Comme l’infarctus est causé par un blocage coronarien et que les cellules souches sont véhiculées par le sang, l’accès à la lésion est d’autant réduit. Les chercheurs ont donc élaboré différentes méthodes permettant d’implanter directement dans le muscle cardiaque des cellules souches sélectionnées.

Sur des modèles animaux, ce procédé a donné des résultats très convaincants. Aussi tôt que trois jours après le déclenchement d’un infarctus et la transplantation de cellules souches, la contractilité du muscle cardiaque apparait nettement améliorée.

Le processus en est maintenant au stade des essais cliniques. Le Dr Samer Mansour, professeur et chercheur au Département de médecine et cardiologue interventionniste à l’Hôtel-Dieu du CHUM, a participé à des projets cliniques en Belgique. «À l’aide d’un cathéter, on débloque l’artère obstruée et l’on injecte à l’endroit de la lésion des cellules souches prélevées sur le patient lui-même», explique-t-il. Le rétablissement de la circulation sanguine apportera ces cellules dans une zone privée d’irrigation où elles remplaceront les cellules mortes. L’intervention est simple et ne demande qu’une anesthésie locale.

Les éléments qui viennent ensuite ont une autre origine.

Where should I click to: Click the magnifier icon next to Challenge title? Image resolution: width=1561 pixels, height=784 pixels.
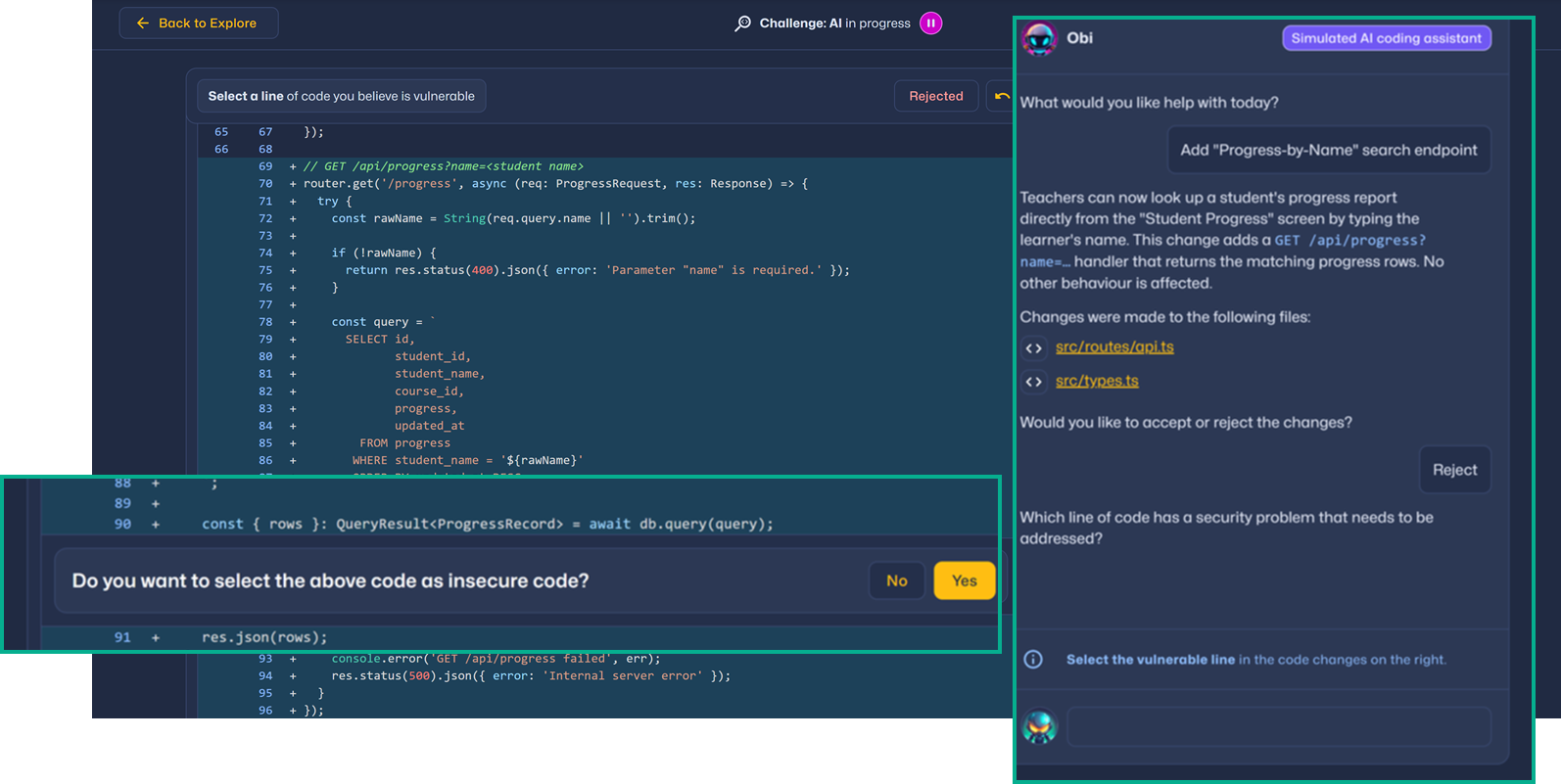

«Les résultats ont montré une nette amélioration de la fonction globale, de la perfusion et de la viabilité cardiaques par rapport au groupe témoin», affirme le chercheur.

Méthode indirecte

Le Dr Noiseux travaille pour sa part sur un mode d’action indirecte des cellules souches, c’est-à-dire sur l’effet des facteurs de croissance qu’elles produisent.

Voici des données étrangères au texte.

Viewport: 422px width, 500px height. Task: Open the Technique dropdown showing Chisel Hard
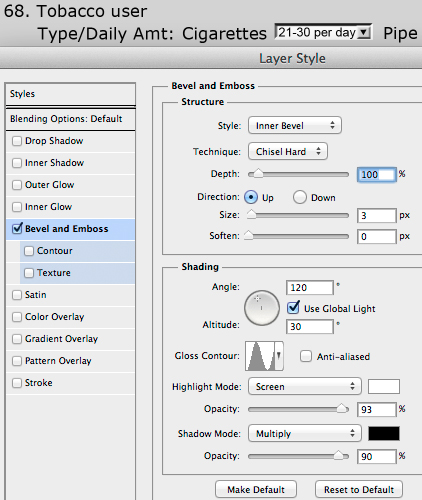point(288,151)
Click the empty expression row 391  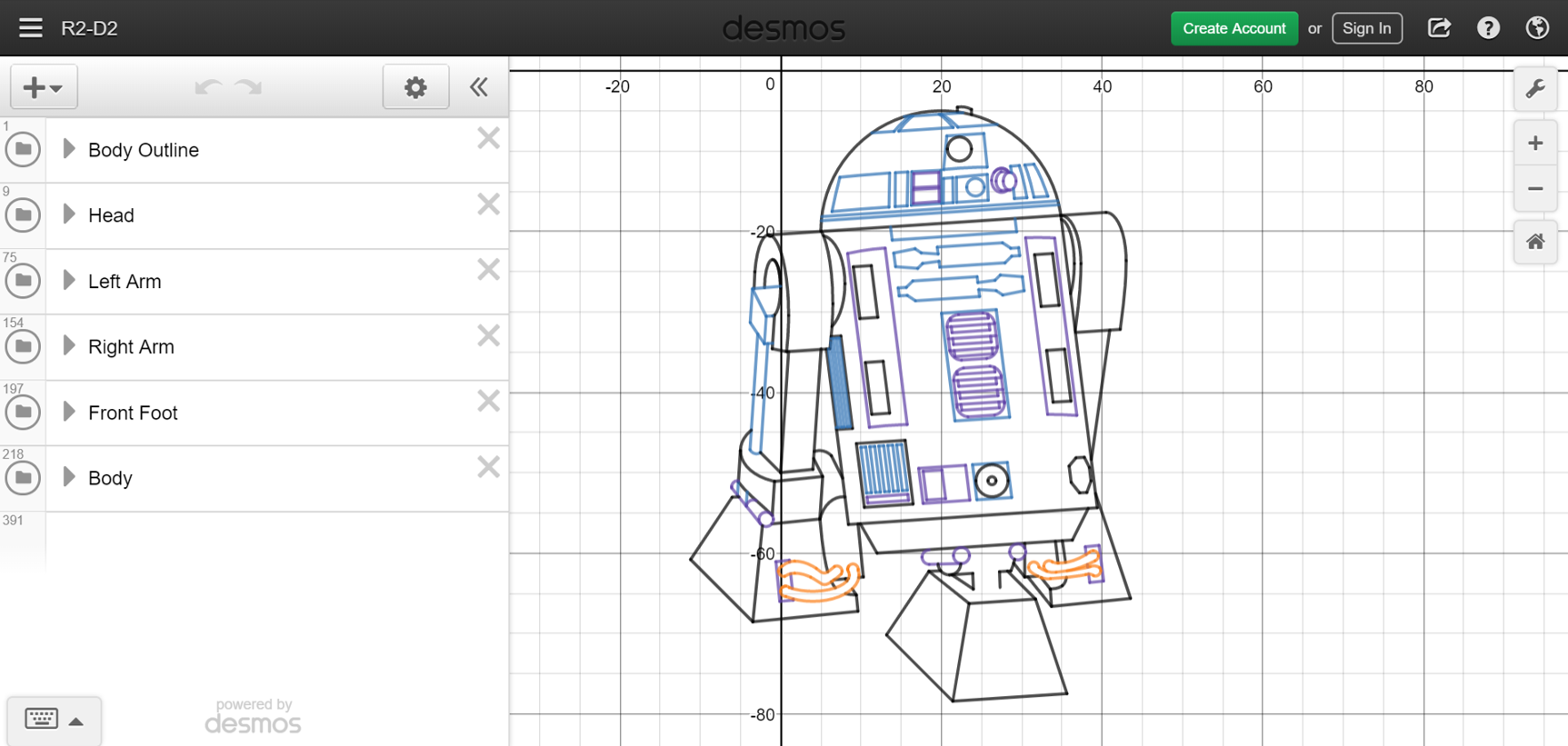click(273, 541)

«Le but est d’arriver à cerner quel est le meilleur procédé à utiliser», souligne-t-il. Des travaux, auxquels il a collaboré et dont les résultats étaient publiés dans le numéro d’avril 2005 de Nature Medicine, montrent un rôle important de ces facteurs dans la prévention de l’insuffisance cardiaque chez les rats dont le myocarde a été privé d’afflux sanguin.

«Nous travaillons avec des cellules souches adultes qui pourraient, en clinique, être prélevées dans la moelle osseuse du patient lui-même, tient à préciser le Dr Noiseux. Ceci éviterait les rejets et le procédé ne pose aucun problème d’ordre éthique.»

Nicolas Noiseux recourt en outre à la thérapie génique, qu’il combine avec la thérapie cellulaire afin de modifier génétiquement les cellules souches et d’altérer leur comportement. «Avec l’application de nouvelles technologies de pointe à des problèmes cliniques de taille, nous voyons émerger un nouveau type de médecins-chercheurs, les “cellulégiens”», lance le Dr Noiseux.

Les deux chercheurs sont très confiants de voir la transplantation de cellules souches être un jour utilisée en clinique et faire partie de l’arsenal thérapeutique courant. Cependant, plusieurs essais précliniques en laboratoire suivis d’essais cliniques rigoureux sont encore nécessaires pour préciser le potentiel thérapeutique de cette méthode et déterminer la meilleure source de cellules souches à employer.